Cold Victory

Image of Cold Victory
Author(s): 
Release Date: 
January 9, 2024
Publisher/Imprint: 
Grove Press
Pages: 
352
Reviewed by: 

For the history lesson alone, Cold Victory is memorable.”

As a lure to contemplate Finland’s peculiar role during World War II, Karl Marlantes’ Cold Victory dangles a shiny hook.  

The big-picture facts are these:

Finland initially defended itself from an attack by the Soviet Union. Next, it attacked the Soviets alongside Nazi Germany. Finally, it fought alongside the Allies against the Nazis.

Marlantes begins Cold Victory—a novel that combines diplomacy, spying, and an outdoor adventure—18 months after Germany’s surrender. The book starts in late 1946, but the bulk of the story takes place during the first six weeks of 1947, when Finland is beginning to rejoin the still-shaky world stage.

The novel is front-loaded with backstory about the country’s mercurial role as we follow Arnie and Louise Koski, arriving on a ferry from Stockholm. The ferry follows an icebreaker into the harbor at Turku—all of Cold Victory takes place during the long dark night of winter. 

Arnie Koski is the new military attaché to the American legation in Helsinki. Louise is part of the diplomatic package. “Every woman knew that all high-level diplomatic jobs took two people—and this was their first one. His end was gathering military intelligence. Her end was providing the social lubricant and connections that made his job easier.” 

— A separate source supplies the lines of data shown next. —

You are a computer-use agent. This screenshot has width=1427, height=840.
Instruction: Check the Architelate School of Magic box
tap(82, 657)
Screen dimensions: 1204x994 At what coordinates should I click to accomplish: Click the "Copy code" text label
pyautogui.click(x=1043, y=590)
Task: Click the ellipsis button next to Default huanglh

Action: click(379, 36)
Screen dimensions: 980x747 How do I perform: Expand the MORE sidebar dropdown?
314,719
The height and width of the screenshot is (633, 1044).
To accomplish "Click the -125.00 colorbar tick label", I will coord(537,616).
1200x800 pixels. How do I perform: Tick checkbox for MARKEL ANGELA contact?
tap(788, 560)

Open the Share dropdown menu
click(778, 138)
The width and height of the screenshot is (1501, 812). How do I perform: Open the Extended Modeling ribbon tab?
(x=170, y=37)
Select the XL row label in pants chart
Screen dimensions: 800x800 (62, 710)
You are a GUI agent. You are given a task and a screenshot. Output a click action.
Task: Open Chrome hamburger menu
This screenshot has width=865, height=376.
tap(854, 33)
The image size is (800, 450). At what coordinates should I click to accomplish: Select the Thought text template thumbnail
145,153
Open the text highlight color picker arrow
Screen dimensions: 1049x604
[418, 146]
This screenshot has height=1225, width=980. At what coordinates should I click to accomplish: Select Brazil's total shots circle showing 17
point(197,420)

Louise is burdened by two previous miscarriages and a feeling of inferiority. All the other diplomatic wives went to East Coast colleges and are familiar with life in Europe. Louise attended the University of Oklahoma and this is her first trip east of the Mississippi River. She’s attended the State Department’s briefings on interpersonal protocols, but found them lacking. The “single brief lecture on what was actually happening in Finland, what American wanted—what the Soviet Union and Finland wanted—had been cursory. To her disappointment, she found that State was no different than the army. There was an unspoken assumption that the wives wouldn’t be interested, so they were spared the details. Their husbands would fill them in if they really wanted to know.”

Louise grows interested. As the naïve one, she becomes the reader’s wide-eyed narrator to this distant, unfamiliar land. Cold Victory trades points of view as Arnie and Louise work their way into government circles, particularly at the Soviet Envoy’s Residence on New Year’s Eve. While they are wary of listening devices and careful not to say the wrong thing to the wrong person, friendships take shape.

Louise develops a “closeness” with Natalya Bobrova, her Russian counterpart and wife to Mikhail. It is not the first time, we soon learn, that Mikhail and Arnie have encountered each other. The last time, in fact, had been in uniform. Natalya informs Louise and Arnie that Mikhail had fought, as a ski trooper, against both the Finnish and German fascists.

Mikhail lets slip during a drunken chat that he considers the American Tenth Mountain Division “the second best ski troops in the world” and soon there is honor at stake. “The two of them stood very close together—in the Russian way, not the American—swaying slightly from the alcohol. Neither spoke. The challenge had been issued, but neither knew how to deal with it.”

It doesn’t take the pair long to establish a way to devise a test. The pair will compete in a secret ski race over 500 kilometers through the vast, empty fields and forests of Finland. Man versus man. Ski trooper versus ski trooper. Country versus country. In winter. And, meanwhile, in the second major driving force in the story, Louise and Nataly work together to raise money for an orphanage that is jointly run by the Soviets and the Americans. As word about the ski race leaks out, it’s all about public perception and how the race results could impact the larger geopolitical messaging—and Louise is left with a perilous public relations challenge and big choices to make.

Cold Victory takes us to an unusual setting and gives us a solid lesson in the tumultuous times within a small country that most Americans are probably no likely to conjure when they contemplate World War II. For the history lesson alone, Cold Victory is memorable. Louise’s journey from naïve wife to stubborn activist is well drawn. The action scenes are tense. The political stakes, thanks to Marlantes’ studious research and wide-ranging empathy for all involved, are clear. The novel takes its time building the political world before the plot really straps on its skis, but it’s clear Marlantes’ goal was not to get our hearts pounding but to shine a light on an overlooked nook of history.